Repeat exactly the lines beginning at the one that contains "Given: Open the Download dropdown" and running to the end of the material. Omit the pictures.

> Material to process
>>

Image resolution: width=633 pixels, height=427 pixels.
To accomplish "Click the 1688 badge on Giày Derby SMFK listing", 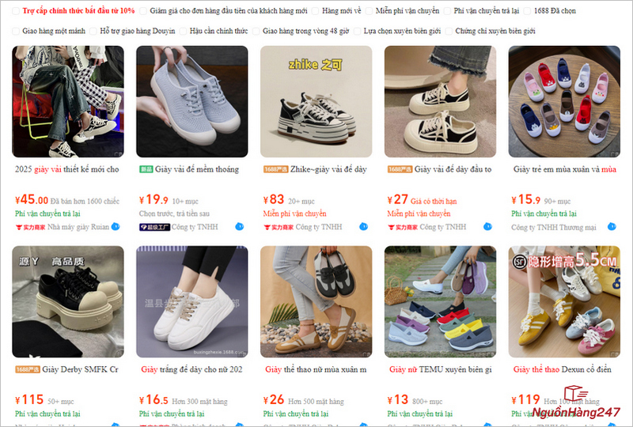I will click(28, 369).
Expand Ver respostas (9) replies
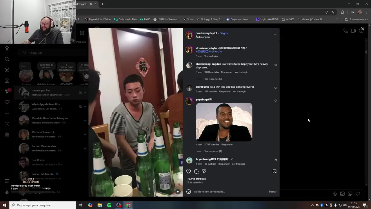Viewport: 371px width, 209px height. (x=213, y=79)
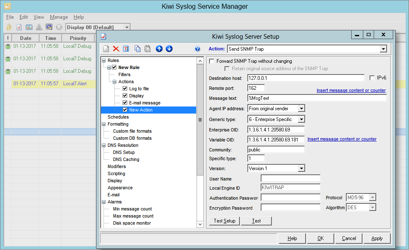Viewport: 409px width, 250px height.
Task: Open the Manage menu
Action: [59, 17]
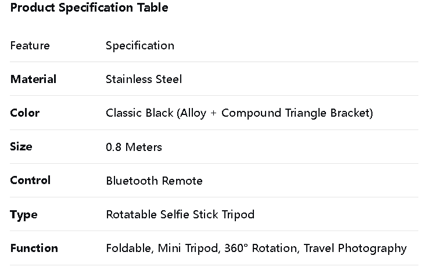Select the "Color" row label
Viewport: 430px width, 270px height.
click(24, 113)
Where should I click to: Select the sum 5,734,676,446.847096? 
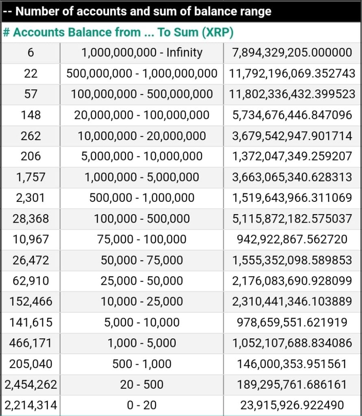(x=292, y=115)

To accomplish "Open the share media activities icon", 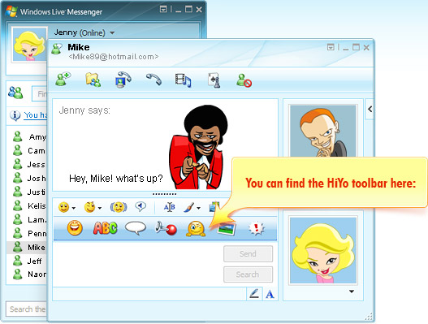I will coord(183,80).
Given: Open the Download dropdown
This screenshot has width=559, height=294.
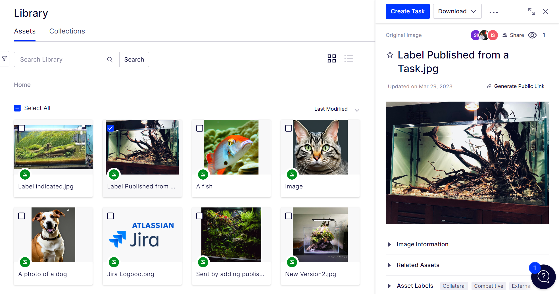Looking at the screenshot, I should [457, 11].
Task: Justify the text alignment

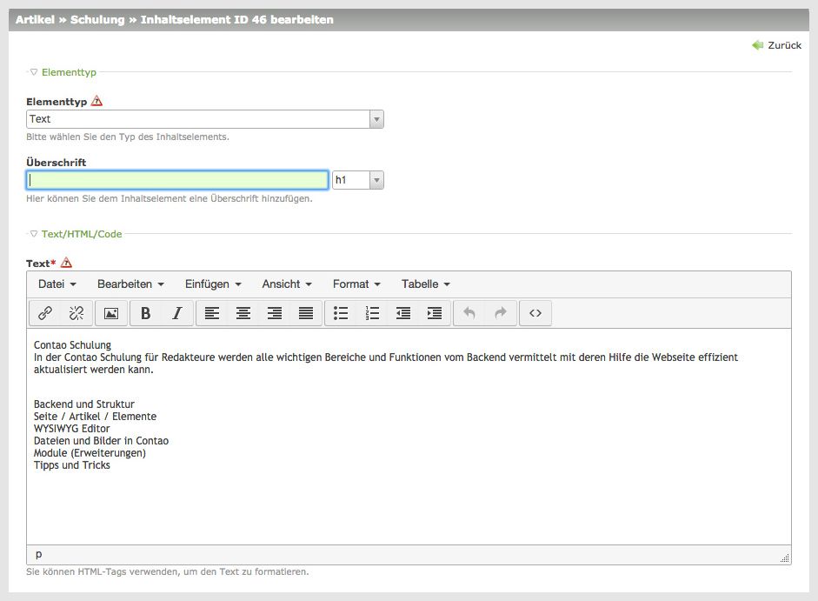Action: 306,313
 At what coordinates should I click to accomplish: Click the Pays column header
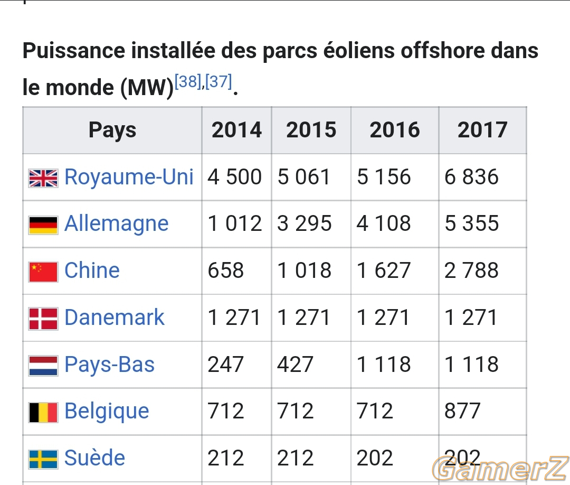coord(112,130)
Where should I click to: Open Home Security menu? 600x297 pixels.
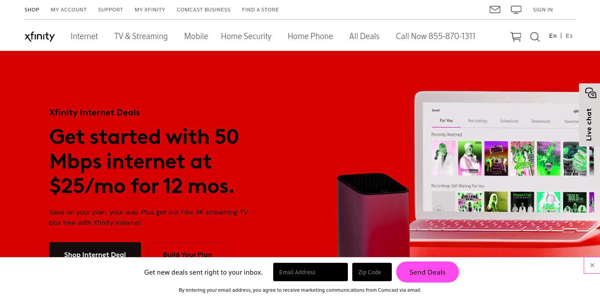point(246,36)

<<

> Exercise solution
Given: Open the Download dropdown
This screenshot has width=559, height=294.
Looking at the screenshot, I should [457, 11].
Task: Justify the text alignment

Action: 306,313
 At what coordinates should I click to accomplish: Click the Pays column header
coord(112,130)
Where should I click to: Open Home Security menu? 600x297 pixels.
point(246,36)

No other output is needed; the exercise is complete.